The key to to the naming of the ‘shire’ lies in the trading area that developed on the eastern side of modern day Southampton during the C7th. This area was called ‘Hamwic’ with its administrative centre called ‘Hamtun’.
Excavations have shown that it was a large manufacturing centre, producing metal, leather and cloth goods and the reason for this was that it was operating as trading port, trading with merchants in the Mediterranean and elsewhere in Europe. For this reason it is quite possible that the area needed to be identified for import and export stamps and duties and all manner of other administrative roles. It became ‘Hamtunscire’ and flourished as a port for the next 150 years.
The Kingdom of Wessex was an altogether much larger unit with changing boundaries but always at its heart was Hampshire.

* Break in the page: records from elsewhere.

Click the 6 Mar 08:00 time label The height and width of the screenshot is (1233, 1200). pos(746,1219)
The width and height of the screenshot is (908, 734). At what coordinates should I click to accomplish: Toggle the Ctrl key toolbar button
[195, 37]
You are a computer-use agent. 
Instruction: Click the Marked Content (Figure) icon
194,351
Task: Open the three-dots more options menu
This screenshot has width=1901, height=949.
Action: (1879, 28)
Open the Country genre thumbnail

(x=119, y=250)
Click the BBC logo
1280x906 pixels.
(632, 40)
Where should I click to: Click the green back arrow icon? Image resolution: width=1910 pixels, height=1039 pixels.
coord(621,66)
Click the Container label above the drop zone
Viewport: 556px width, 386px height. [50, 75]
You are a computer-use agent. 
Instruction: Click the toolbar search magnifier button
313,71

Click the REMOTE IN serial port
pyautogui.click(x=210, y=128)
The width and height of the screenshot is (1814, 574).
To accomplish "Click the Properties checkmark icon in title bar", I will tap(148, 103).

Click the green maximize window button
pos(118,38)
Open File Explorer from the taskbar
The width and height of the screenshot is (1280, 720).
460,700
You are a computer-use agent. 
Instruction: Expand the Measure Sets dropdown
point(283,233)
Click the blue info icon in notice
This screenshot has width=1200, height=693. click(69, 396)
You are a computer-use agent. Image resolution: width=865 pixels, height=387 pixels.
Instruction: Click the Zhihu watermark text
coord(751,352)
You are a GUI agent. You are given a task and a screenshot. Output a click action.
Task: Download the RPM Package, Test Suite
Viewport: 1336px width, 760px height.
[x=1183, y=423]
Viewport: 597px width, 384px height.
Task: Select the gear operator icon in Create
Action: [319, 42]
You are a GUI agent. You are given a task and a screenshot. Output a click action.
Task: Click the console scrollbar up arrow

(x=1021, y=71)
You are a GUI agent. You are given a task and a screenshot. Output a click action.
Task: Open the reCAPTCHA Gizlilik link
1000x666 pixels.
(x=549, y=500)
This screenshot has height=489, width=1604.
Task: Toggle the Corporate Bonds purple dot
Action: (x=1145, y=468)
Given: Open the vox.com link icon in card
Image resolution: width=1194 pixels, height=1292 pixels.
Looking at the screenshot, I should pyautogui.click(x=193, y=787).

The port of Hamwic began to decline in the C9th and attention switched north towards Winchester.
Winchester was developed by King Alfred the Great as the capital of his Kingdom of Wessex and, as the population grew Southampton began to re-emerge as a significant port. Wessex began to dominate and subsequently conquer the rest of England. The capital town drew would be rulers and powerful families like a magnet, it was lauded and visited by legatees from Rome and achieved a great episcopal standing. The bishops of Winchester ranked among the most senior bishops in England during the medieval period and were certainly the wealthiest, the diocese was huge, the land they posessed included vast estates reaching through seven counties in the south, owning over 60 manors.
To give context, second to Milan,it was the wealthiest diocese in the world.
Winchester became the capital of the entire kingdom. Even after the Norman Conquest, it retained its position as a seat of power and was the treasurey for the Kings of England. It was at Winchester that the Domesday Book was initially kept and indeed was excluded from the Doomsday in the first instance. This shows its significance at the time. It had its own ‘Winton Doomsday’ in 1110.
It was the second largest town in England, only London was bigger.
The Bishops of Winchester were favoured by the Medieval monarchs, William Wykeham and William Waynflete both served as royal chancellors, Cardinal Beaufort was a leading statesman and diplomat in the first half of the fifteenth century and Richard Fox was an adviser to both Henry VII and VII
By the C16th and C17th both Portsmouth and Southampton were leading ports and of course Portsmouth was a leading naval base.
The county of Hampshire has an identity that is born out of its ancient historical roots, it is awash with visual monuments to its past, the landscape littered with the march of time. It is an ancient place through which the history of England can be told.